The exercise asks you to copy every line below in which "icon" appears.

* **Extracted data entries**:

┄┄┄┄┄┄

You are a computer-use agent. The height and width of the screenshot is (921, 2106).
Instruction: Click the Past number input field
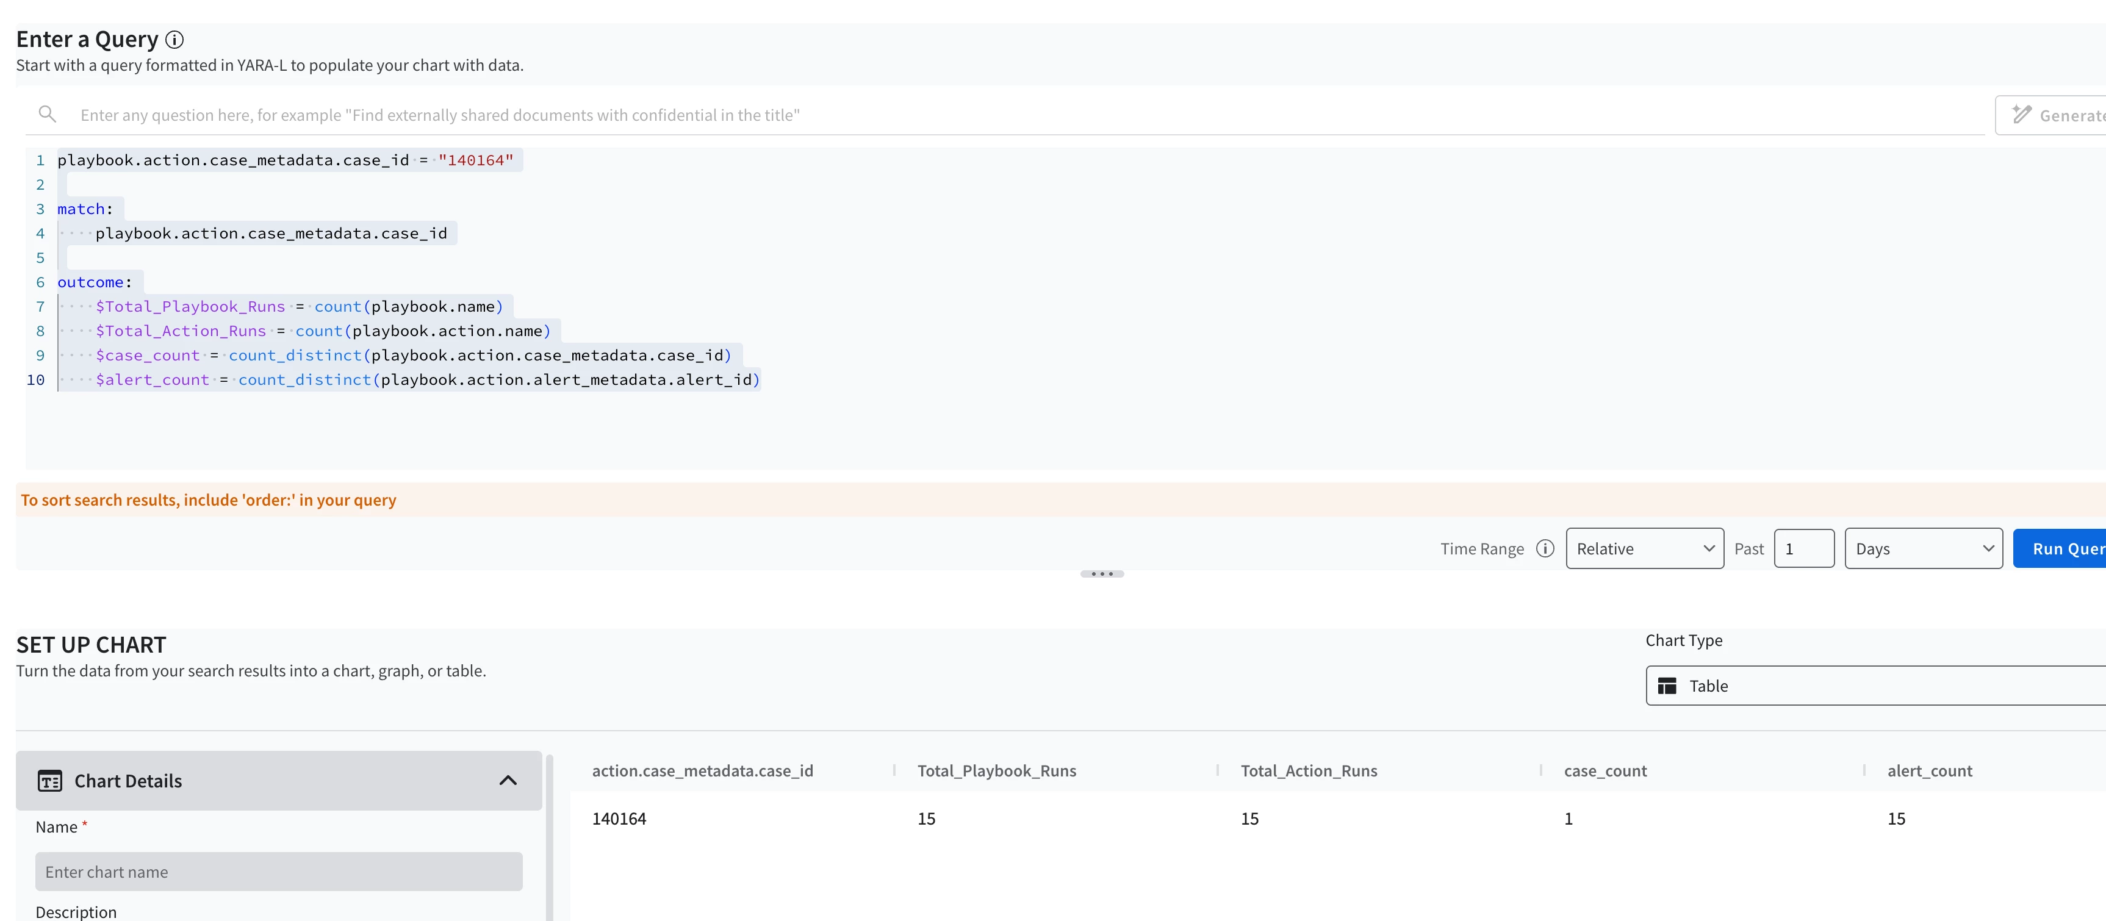(1804, 548)
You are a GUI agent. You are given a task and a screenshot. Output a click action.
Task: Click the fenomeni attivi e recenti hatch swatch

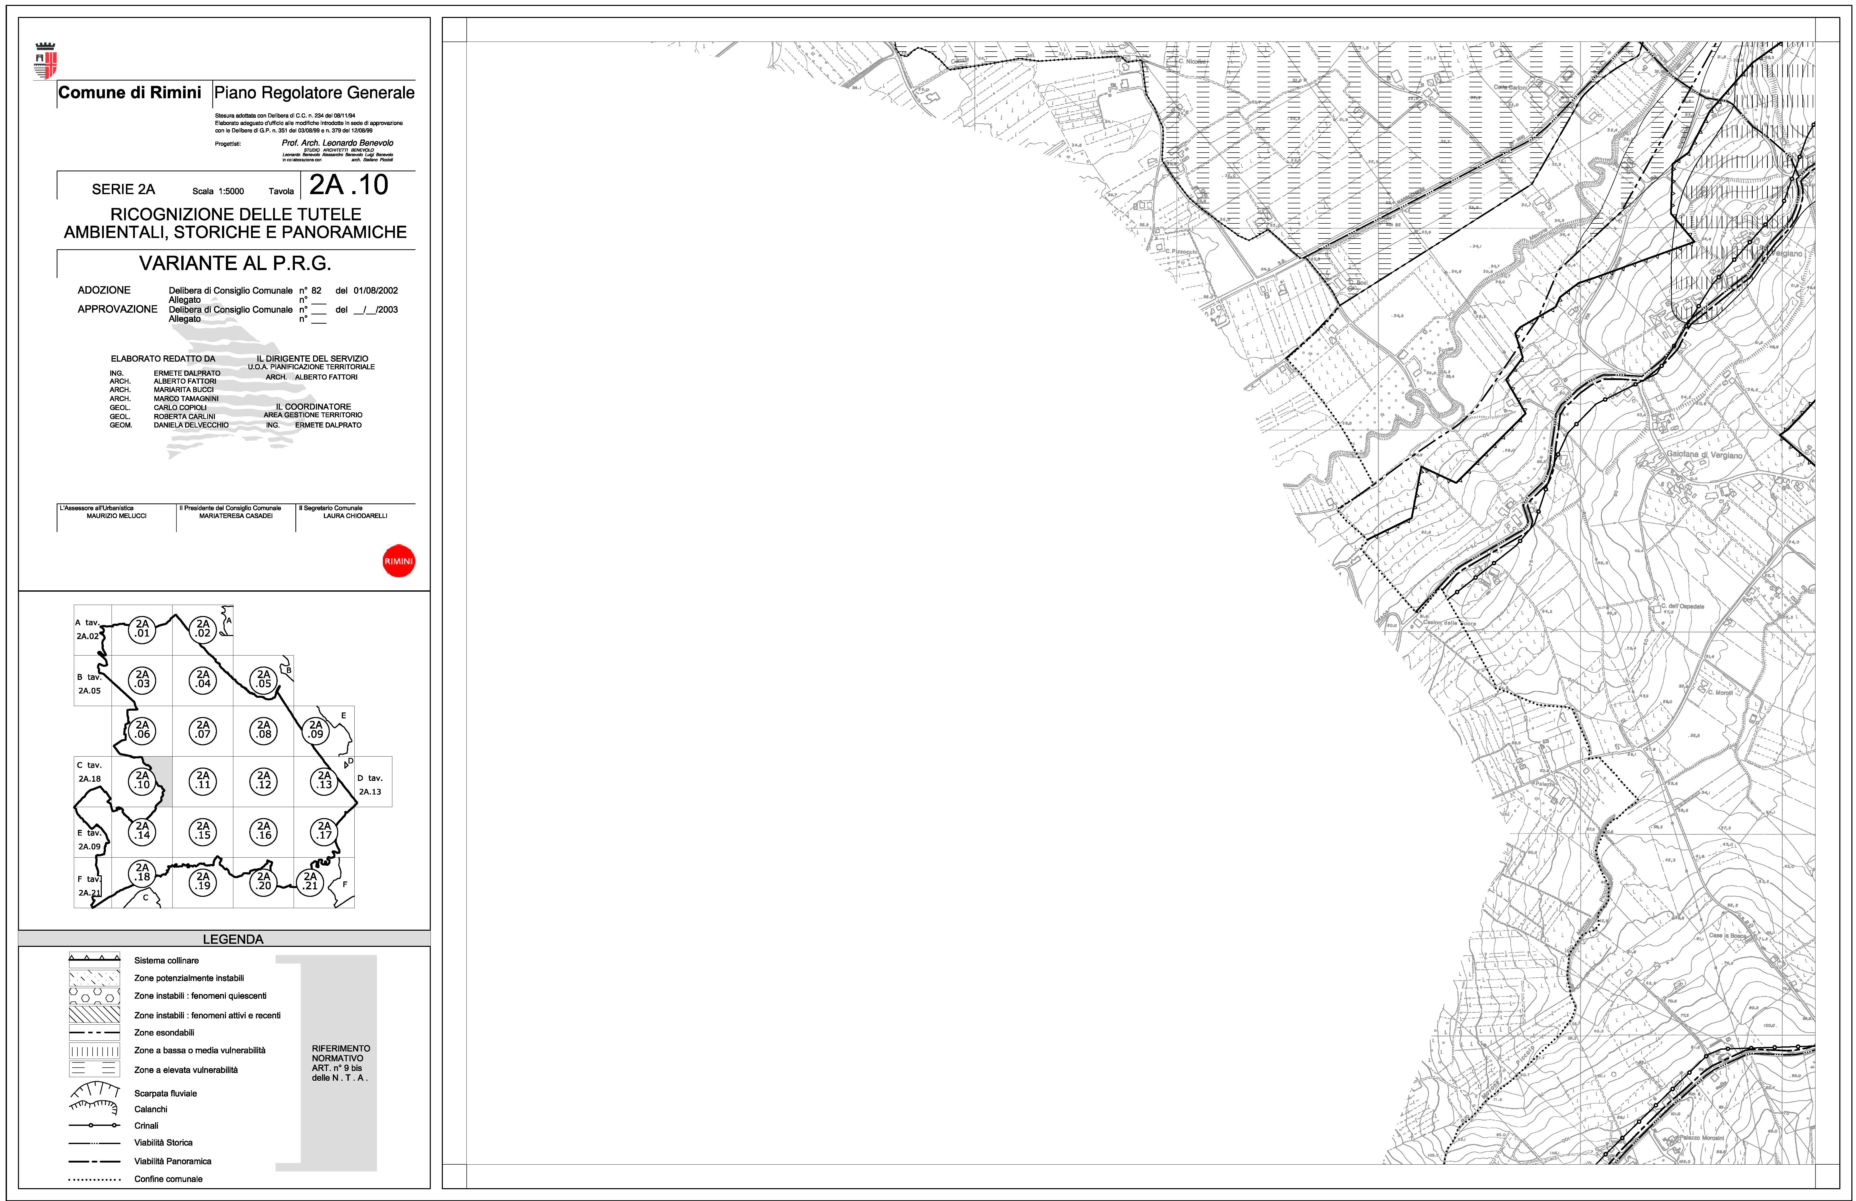click(94, 1015)
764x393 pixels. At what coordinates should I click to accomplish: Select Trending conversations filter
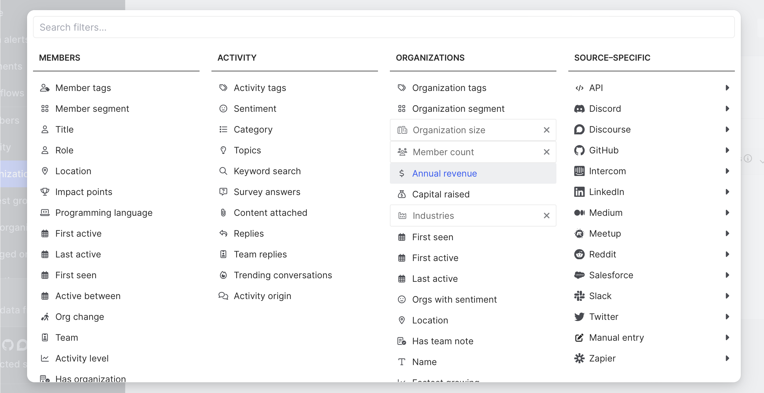pyautogui.click(x=283, y=275)
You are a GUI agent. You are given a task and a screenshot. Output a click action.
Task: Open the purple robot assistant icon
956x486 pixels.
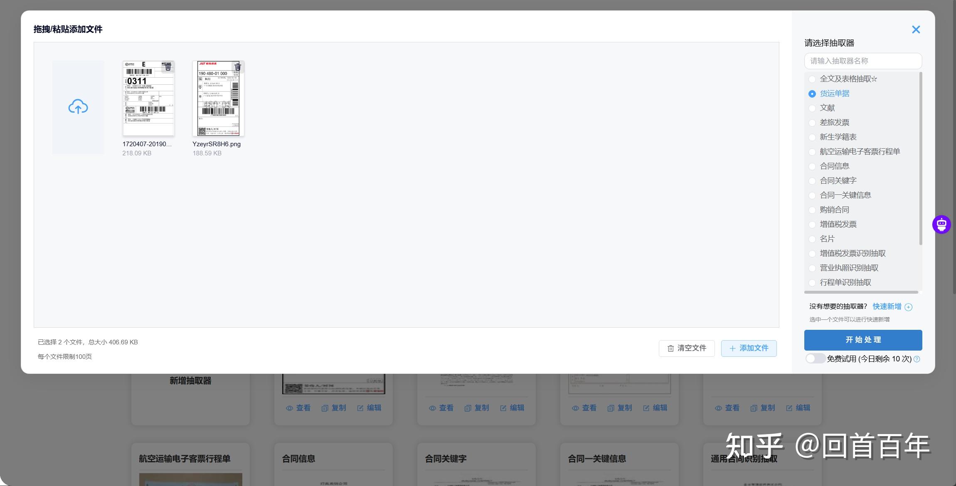point(941,224)
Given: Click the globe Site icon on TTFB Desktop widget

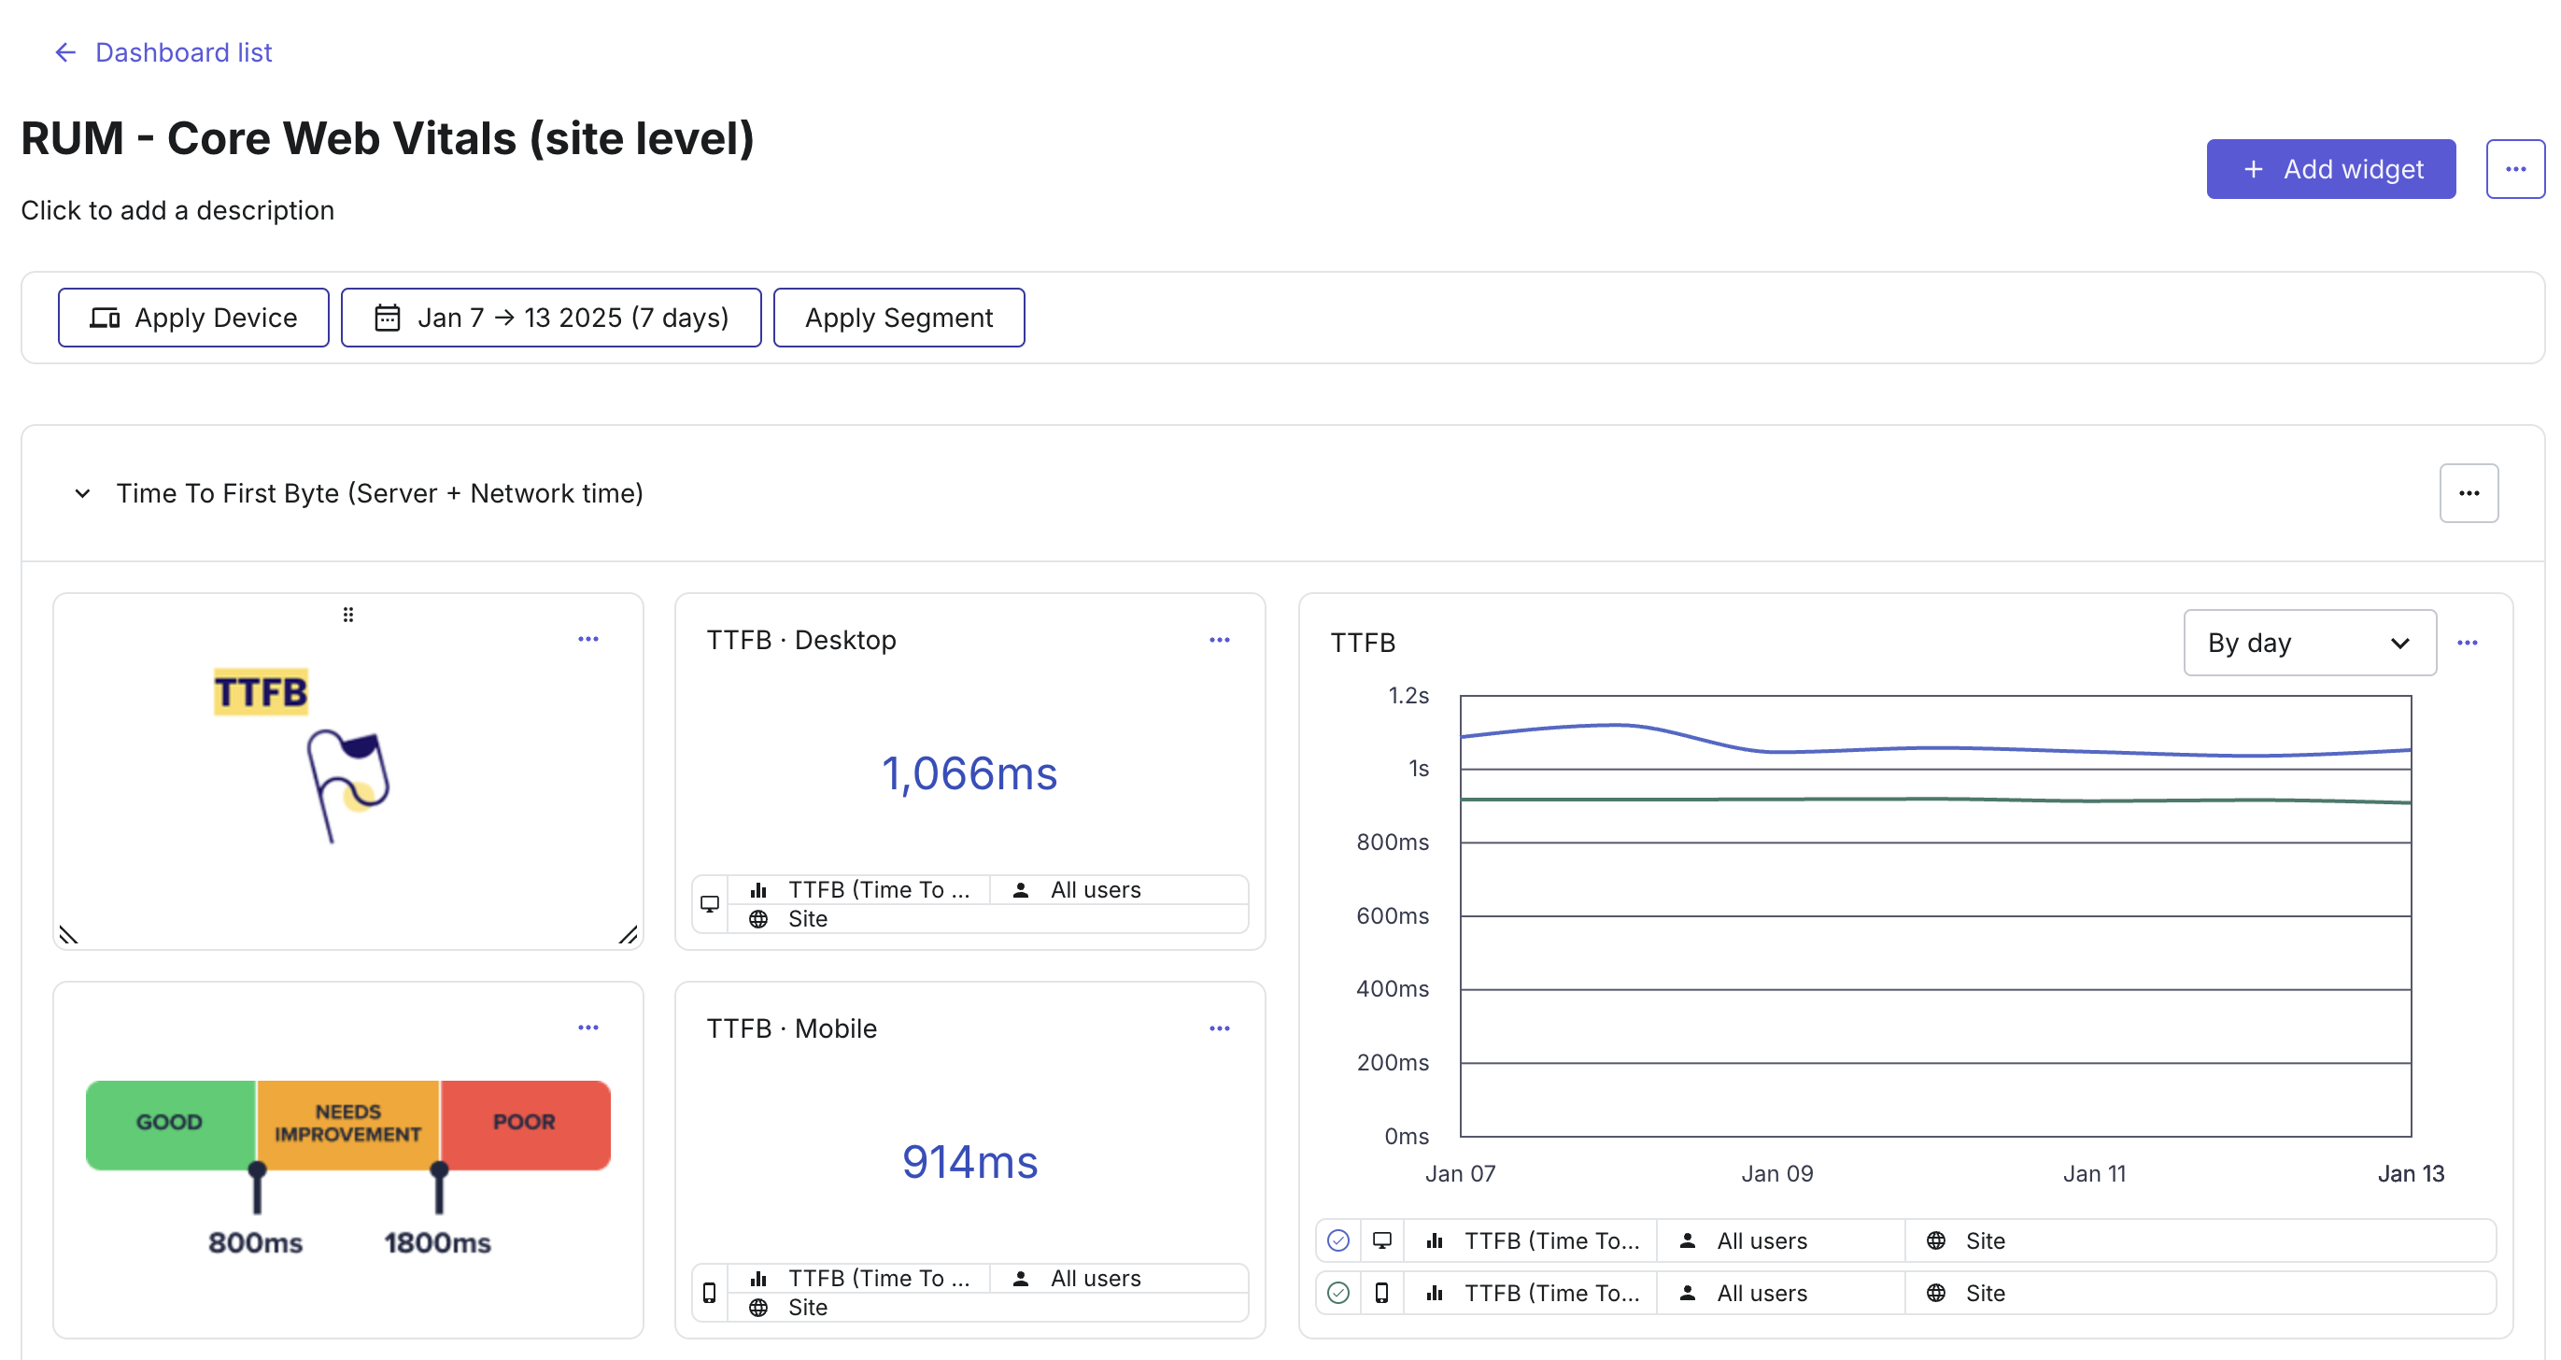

┄┄┄┄┄┄

* **TASK OUTPUT**:
Task: Open the purple robot assistant icon
Given: Click the globe Site icon on TTFB Desktop widget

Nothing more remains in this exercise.